Änderung der Körpertemperatur durch …

  • Stoffwechselprozesse: Bei heterotrophen Organismen – Organismen, die andere Lebewesen zur Grundlage ihres Stoffwechsels brauchen – ist Nahrungsaufnahme eine Voraussetzung. Durch Ab- und Umbauprozesse erzeugt ein Lebewesen im Körper energiereiche Verbindungen, die in den Mitochondrien zu körpereigener Energie umgewandelt wird. In Lebewesen wird diese Energie für Auf- und Umbauprozesse sowie zur Erzeugung von Wärme und somit zur Wärmeregulation genutzt.

  • Wärmestrahlung: Die Größe der Wärmestrahlung hängt von der Körperoberfläche und von der Temperaturdifferenz ab.

  • Wärmeleitung: Die Größe der Wärmeleitung hängt vom Temperaturunterschied der aneinandergrenzenden Körper ab. Es findet ein Wärmetransport zum kälteren Bereich hin statt um einen Temperaturausgleich zu erreichen (Temperaturunterschied zwischen aneinandergrenzenden Flüssigkeiten, Zellen – Geweben, …).

  • Wärmemitführung: Alle sich im Körper bewegenden Substanzen und Flüssigkeiten führen auf ihrem Weg Wärme mit und beeinflussen die Körpertemperatur. Durch Wärmemitführung wird z.B. mittels des Blutes Wärme zur Körperoberfläche transportiert oder durch Atemluft, Urin, Ejakulat, Blut und Kot direkt an die Umwelt abgegeben.

  • Verdunstung: Bei Oberflächenflüssigkeiten, z.B. Schweiß, Speichel, gehen beim Verdunsten Wassermoleküle in den gasförmigen Zustand über und nehmen auf diesem Wege Energie von der Oberfläche mit.

Während die Aspekte 2-5 durch die Größe der Körperoberfläche direkt beeinflusst werden, erhält die Nahrung - ohne die kein Stoffwechsel möglich wäre - einen besonderen Stellenwert.

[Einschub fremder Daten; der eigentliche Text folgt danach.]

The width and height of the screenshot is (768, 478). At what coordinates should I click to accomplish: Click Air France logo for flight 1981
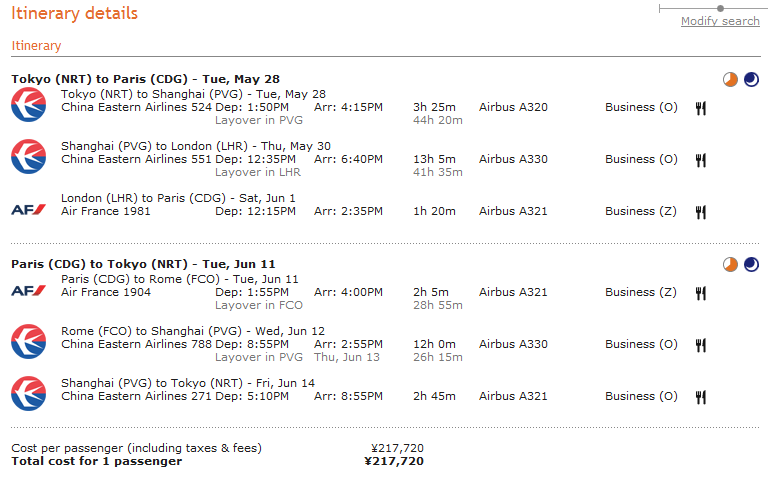click(28, 210)
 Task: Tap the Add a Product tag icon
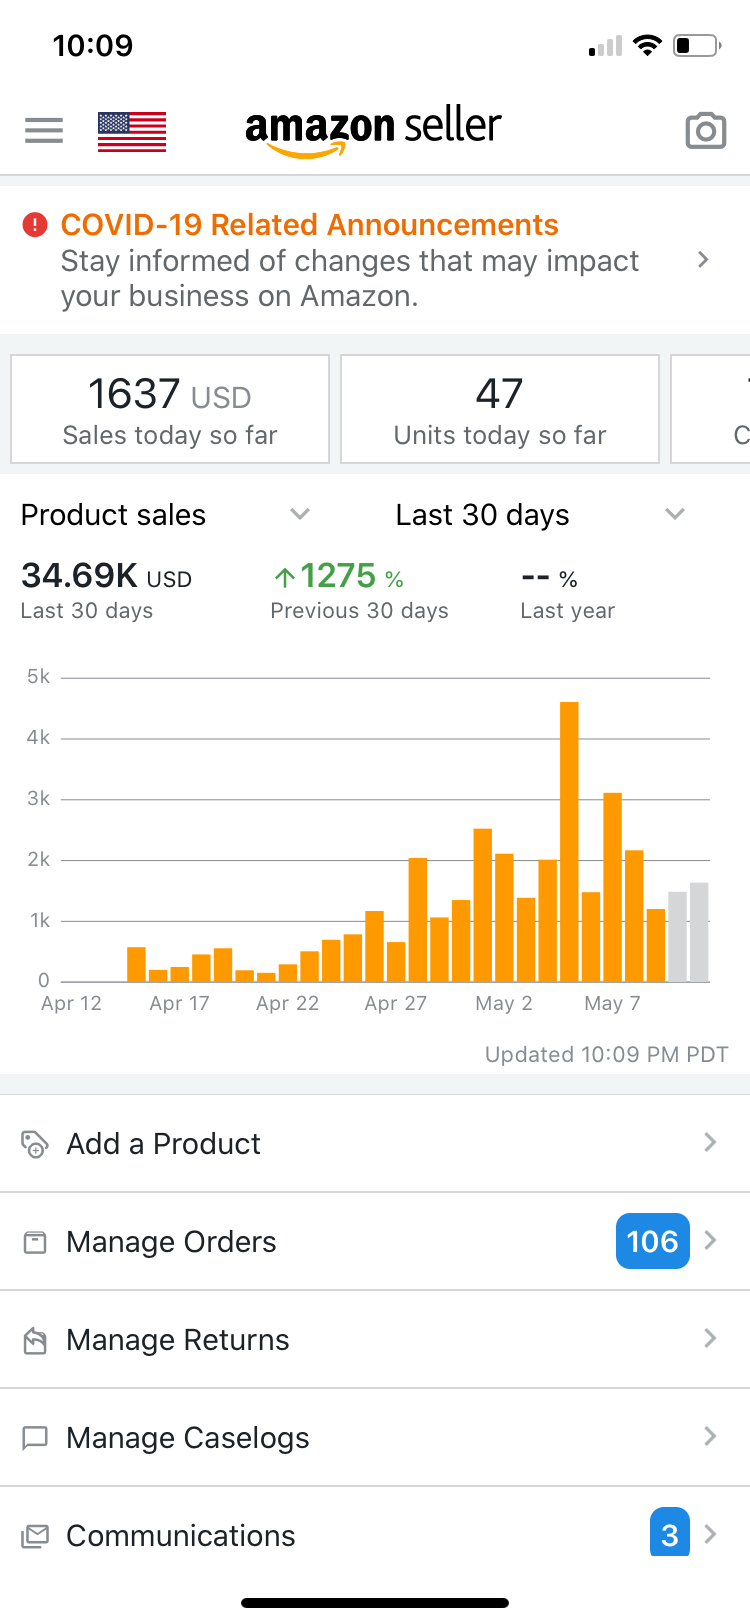[35, 1143]
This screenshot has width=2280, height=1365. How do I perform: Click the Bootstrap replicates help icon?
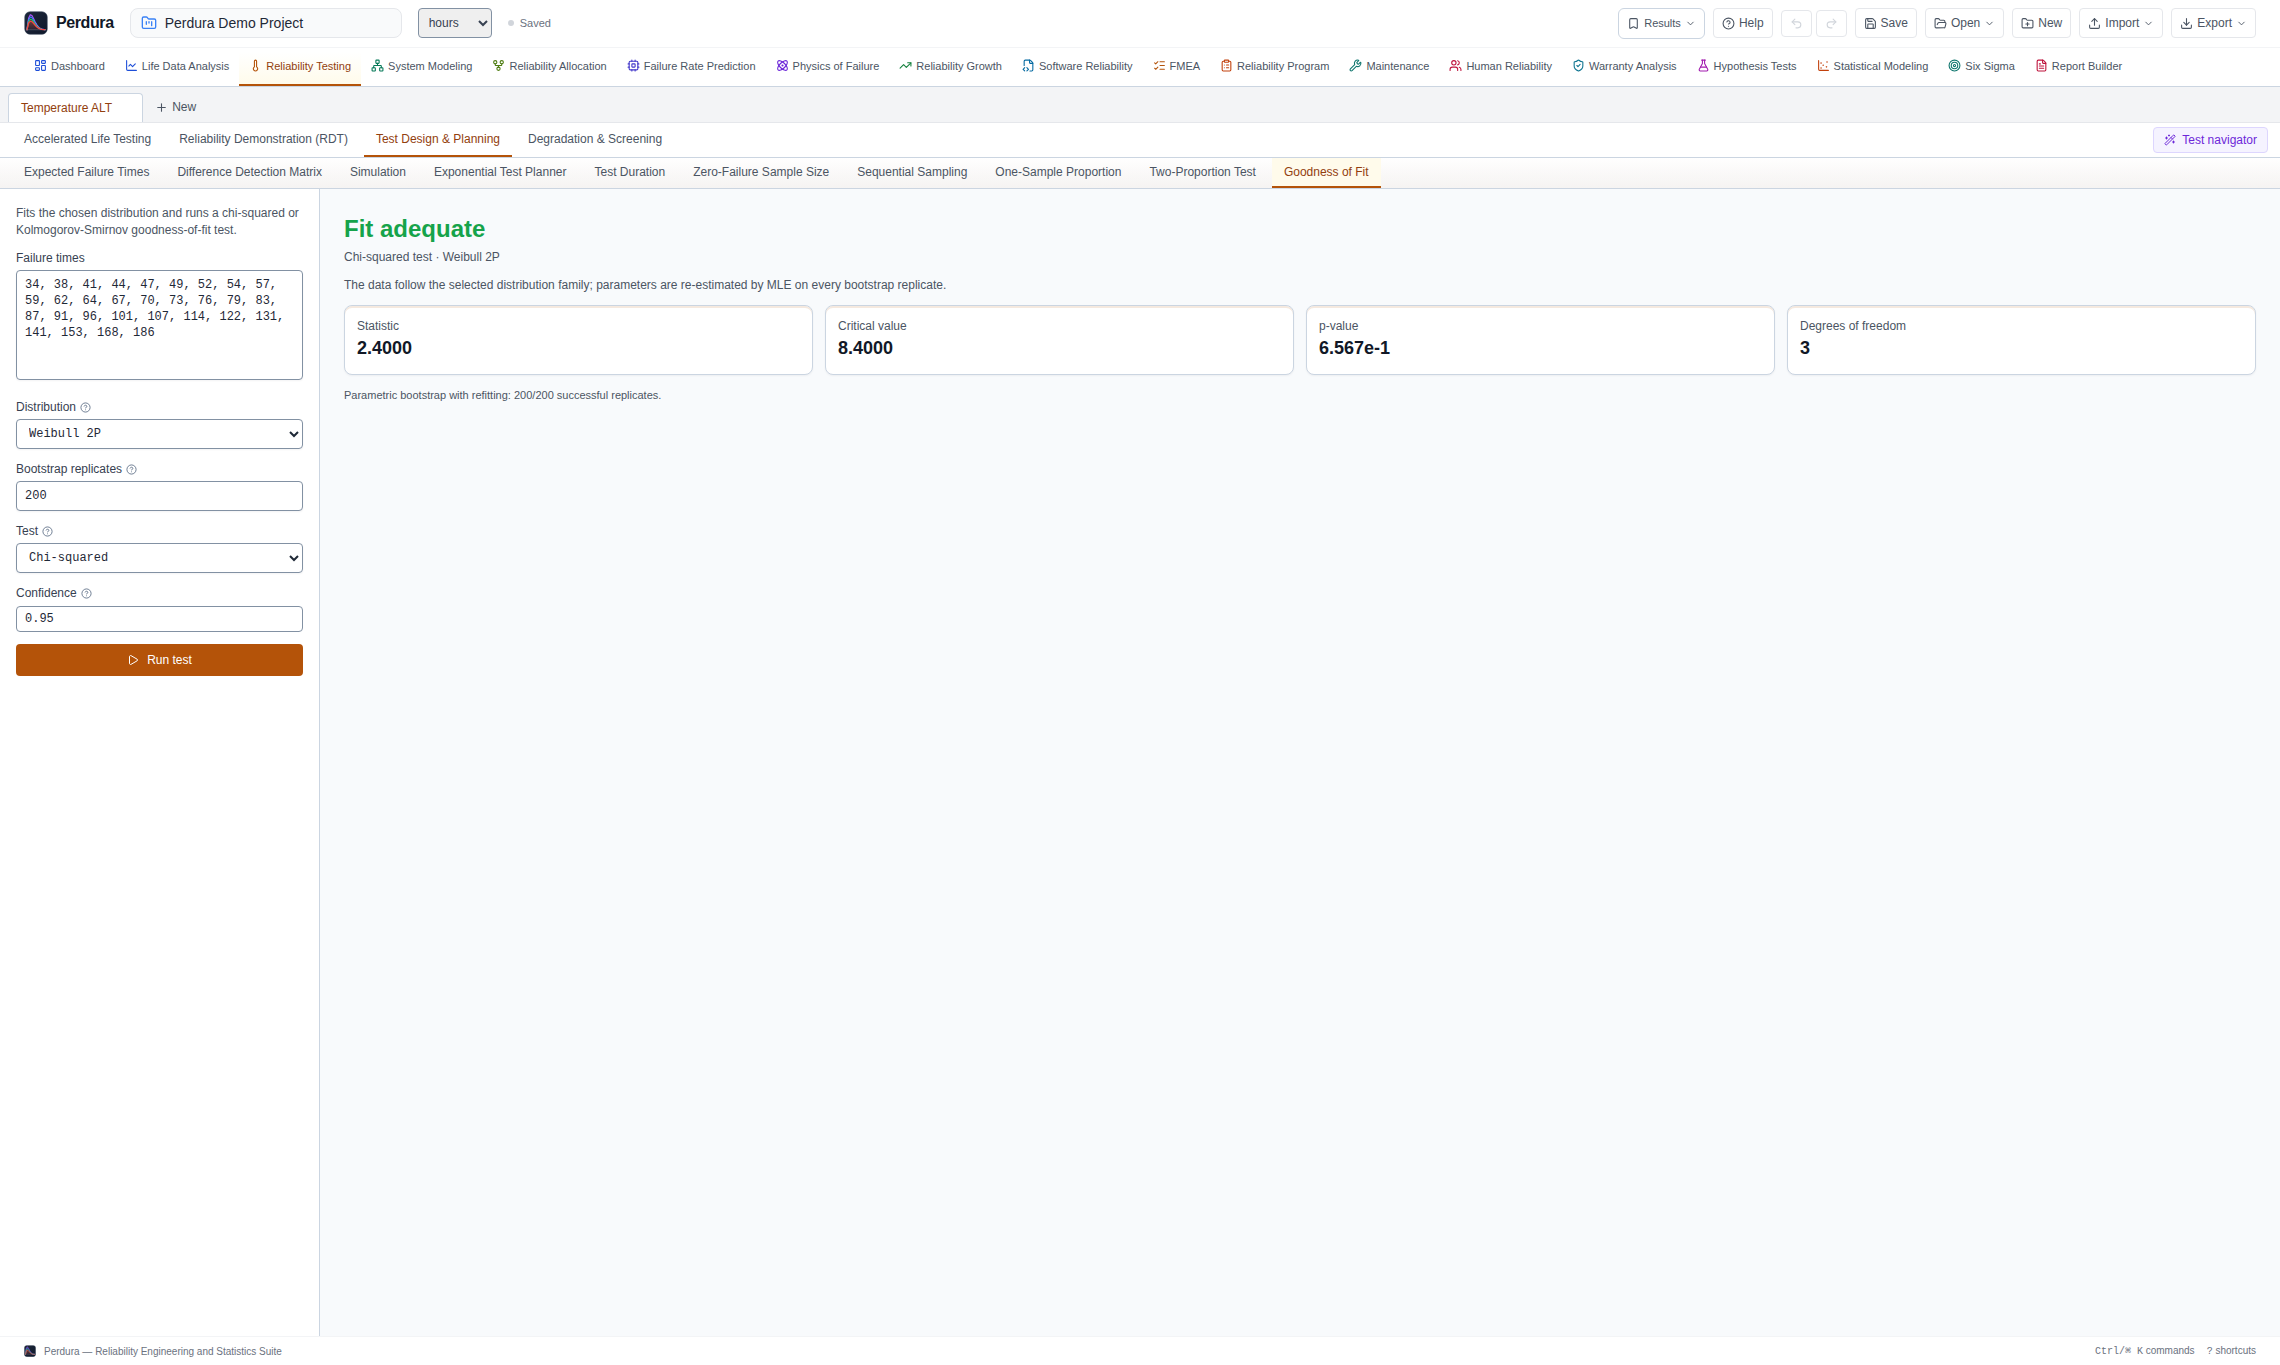(131, 470)
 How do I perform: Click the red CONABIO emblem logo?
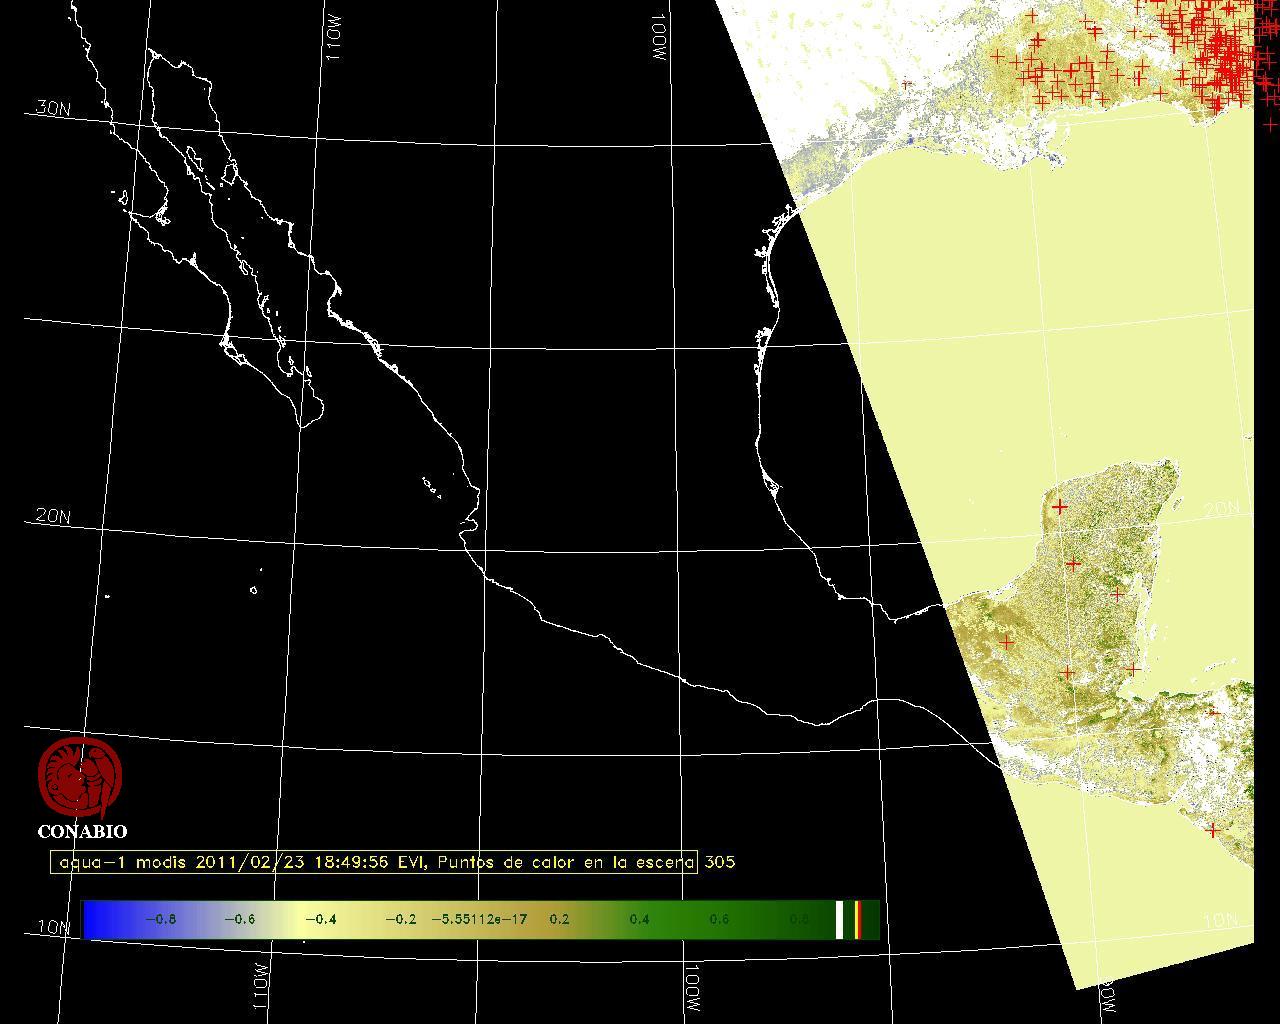pyautogui.click(x=80, y=778)
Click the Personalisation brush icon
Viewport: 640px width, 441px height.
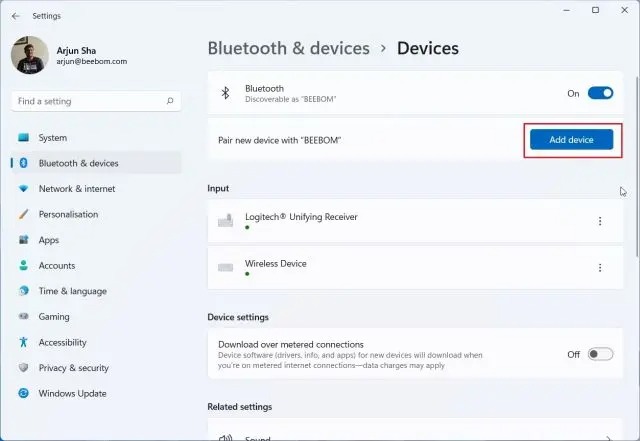coord(24,214)
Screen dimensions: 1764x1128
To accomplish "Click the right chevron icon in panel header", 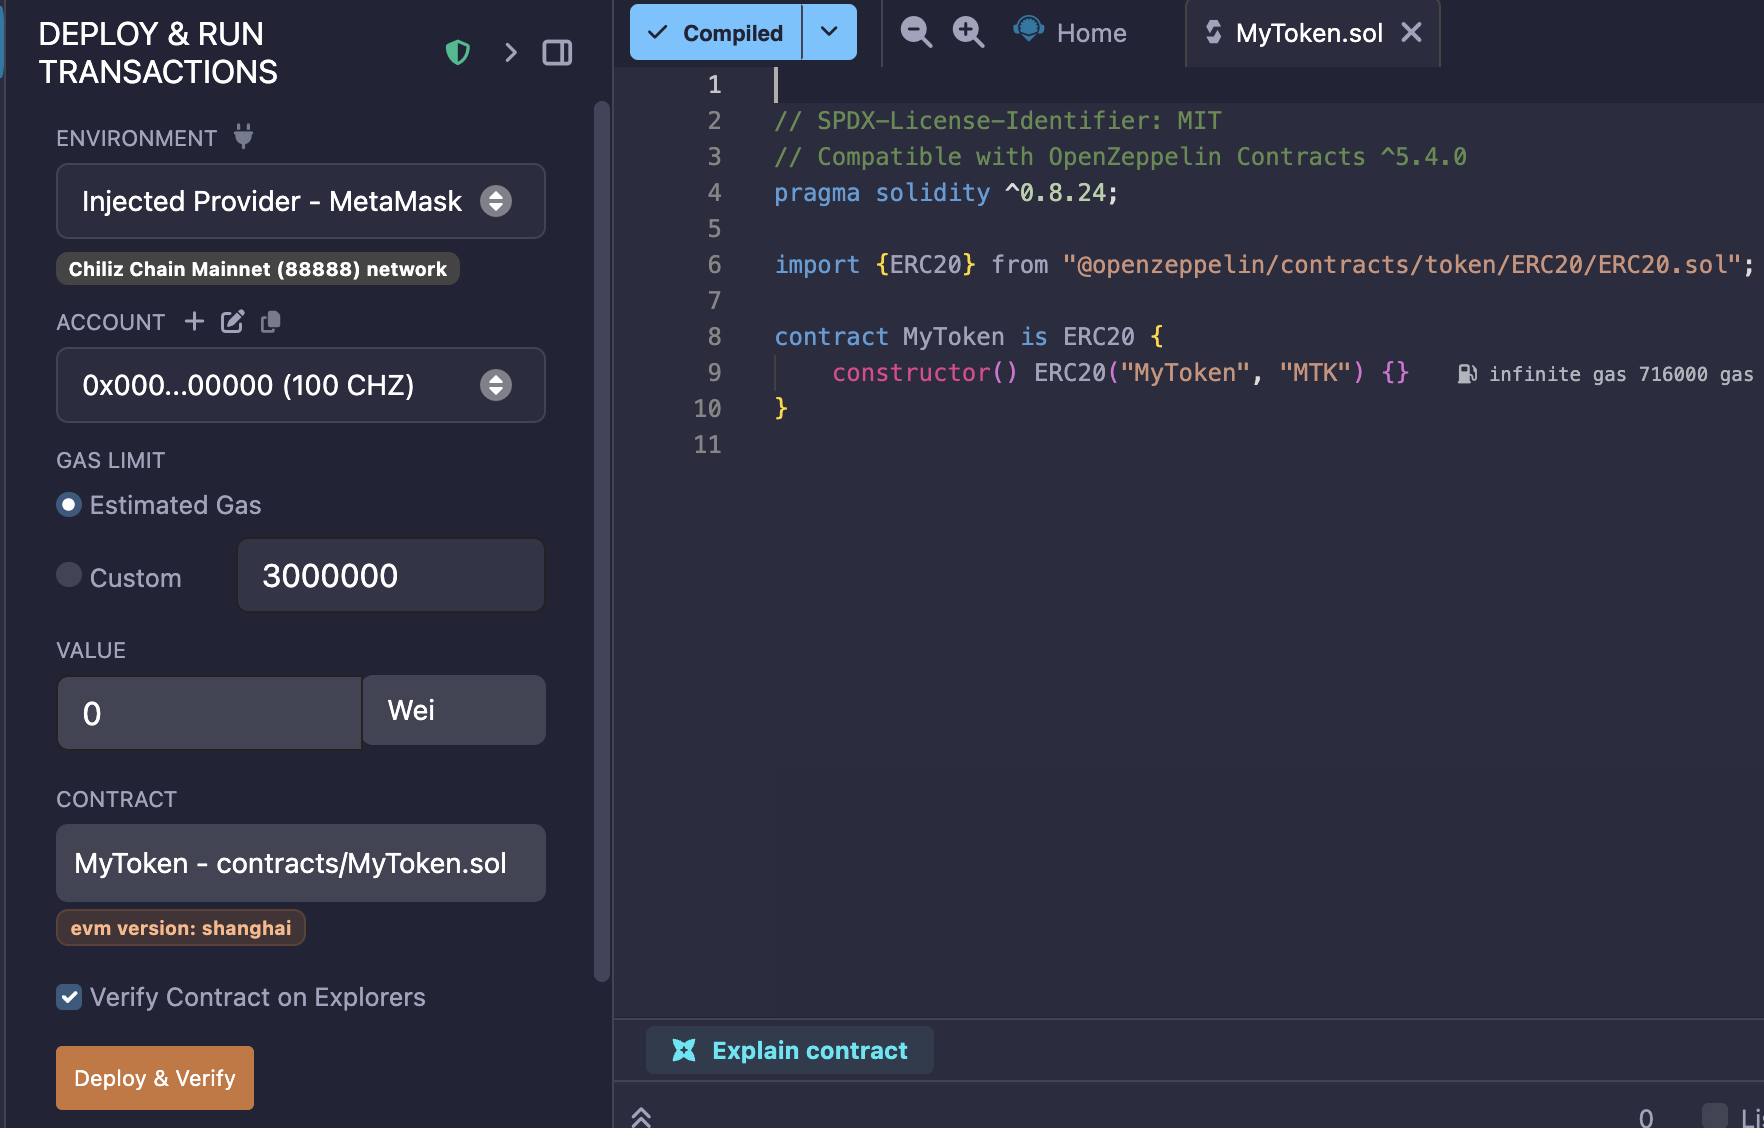I will [x=511, y=52].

So hängt die individuelle Körpergröße u.a. grundsätzlich auch vom Nahrungsangebot ab. Da sich diese Regel auf Arten bezieht, tritt dieser Aspekt in den Hintergrund.

Die relative Körperoberfläche, d.h. der Quotient aus Köperoberfläche zum Körpervolumen, als Grundlage der Wärmeregulation zu betrachten vernachlässigt die angrenzenden Körperstrukturen wie Unterhautfettgewebe und Aufbau von Fell bzw. Federn. Somit wird deutlich, dass die Bergmannsche Regel nicht immer zutreffen kann, sodass Ausnahmen zulässig sein müssen.